The U.S. government website, stopbullying.gov, defines bullying as “unwanted, aggressive behavior among school aged children that involves a real or perceived power imbalance.” According to one prior study, one out of every five kindergarteners experiences frequent bullying.
Below are common types of bullying each parent should be aware of:
- Cyberbullying. This refers to any bullying that takes place online or in the digital space. Cyberbullying tools include computers, laptops, tablets, and other electronic devices. Common platforms for cyberbullying include text messages, WhatsApp, Facebook, Instagram, TikTok Twitter, and other online communication and social media platforms. Tactics used in cyberbullying include sending hurtful messages, hacking others’ accounts, perpetuating false rumors online, and purposeful exclusion from online communities.
- Physical bullying. This refers to inflicting physical harm on another person with the potential of causing temporary or permanent pain or damage. Common tactics include punching, tripping, kicking, pinching, and so on. Physical bullying may also involve damaging or defacing the property of others (e.g., tearing up someone’s drawing).
- Social Bullying. This refers to attempting to exclude, humiliate, or damage the reputation of another person. Social bullying is typically easier to conceal and more difficult to “prove.” Common tactics include perpetuating false rumors, lying about others, unflattering imitation of others, asking or motivating others to exclude someone, and so on.
- Verbal bullying. This refers to when exchanged remarks intentionally are intended to harm or inflict emotional pain upon others. Common tactics include name-calling, taunting, threatening, racist comments, sexist comments, and homophobic comments. Oftentimes, perpetrators will say they are “just teasing” or “playing around.”

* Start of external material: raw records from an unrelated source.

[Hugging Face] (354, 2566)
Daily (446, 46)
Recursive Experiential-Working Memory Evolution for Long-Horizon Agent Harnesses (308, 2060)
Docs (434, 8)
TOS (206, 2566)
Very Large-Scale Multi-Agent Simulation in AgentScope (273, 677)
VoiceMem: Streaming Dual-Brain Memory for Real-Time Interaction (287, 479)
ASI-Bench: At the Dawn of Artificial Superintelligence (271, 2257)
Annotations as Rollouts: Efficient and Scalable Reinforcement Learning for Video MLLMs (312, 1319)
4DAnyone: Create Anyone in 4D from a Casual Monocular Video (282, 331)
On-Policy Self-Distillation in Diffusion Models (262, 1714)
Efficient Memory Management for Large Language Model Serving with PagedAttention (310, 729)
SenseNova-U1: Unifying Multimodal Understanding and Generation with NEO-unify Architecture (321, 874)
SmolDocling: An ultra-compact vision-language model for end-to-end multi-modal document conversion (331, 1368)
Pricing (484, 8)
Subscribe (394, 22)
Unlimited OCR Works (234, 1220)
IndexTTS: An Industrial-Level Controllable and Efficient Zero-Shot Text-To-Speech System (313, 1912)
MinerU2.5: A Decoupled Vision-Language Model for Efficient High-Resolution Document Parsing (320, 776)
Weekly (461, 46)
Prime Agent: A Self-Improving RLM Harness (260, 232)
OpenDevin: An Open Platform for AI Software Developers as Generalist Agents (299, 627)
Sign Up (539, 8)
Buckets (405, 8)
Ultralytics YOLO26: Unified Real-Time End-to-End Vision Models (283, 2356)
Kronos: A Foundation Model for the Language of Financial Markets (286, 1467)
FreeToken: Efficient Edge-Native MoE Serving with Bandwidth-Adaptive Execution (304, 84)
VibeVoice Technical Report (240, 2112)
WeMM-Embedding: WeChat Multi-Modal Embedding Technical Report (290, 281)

If you think your child is being bullied, there are some actions you can take. Check to see if your child is displaying warning signs of bullying, such as strange injuries, damaged property, trouble sleeping, or avoidance or school or other social gatherings. If your child is indeed being bullied, then immediately contact the teacher(s), guidance counselor, school principal, and other relevant authorities to discuss the situation and develop a plan to keep your child safe.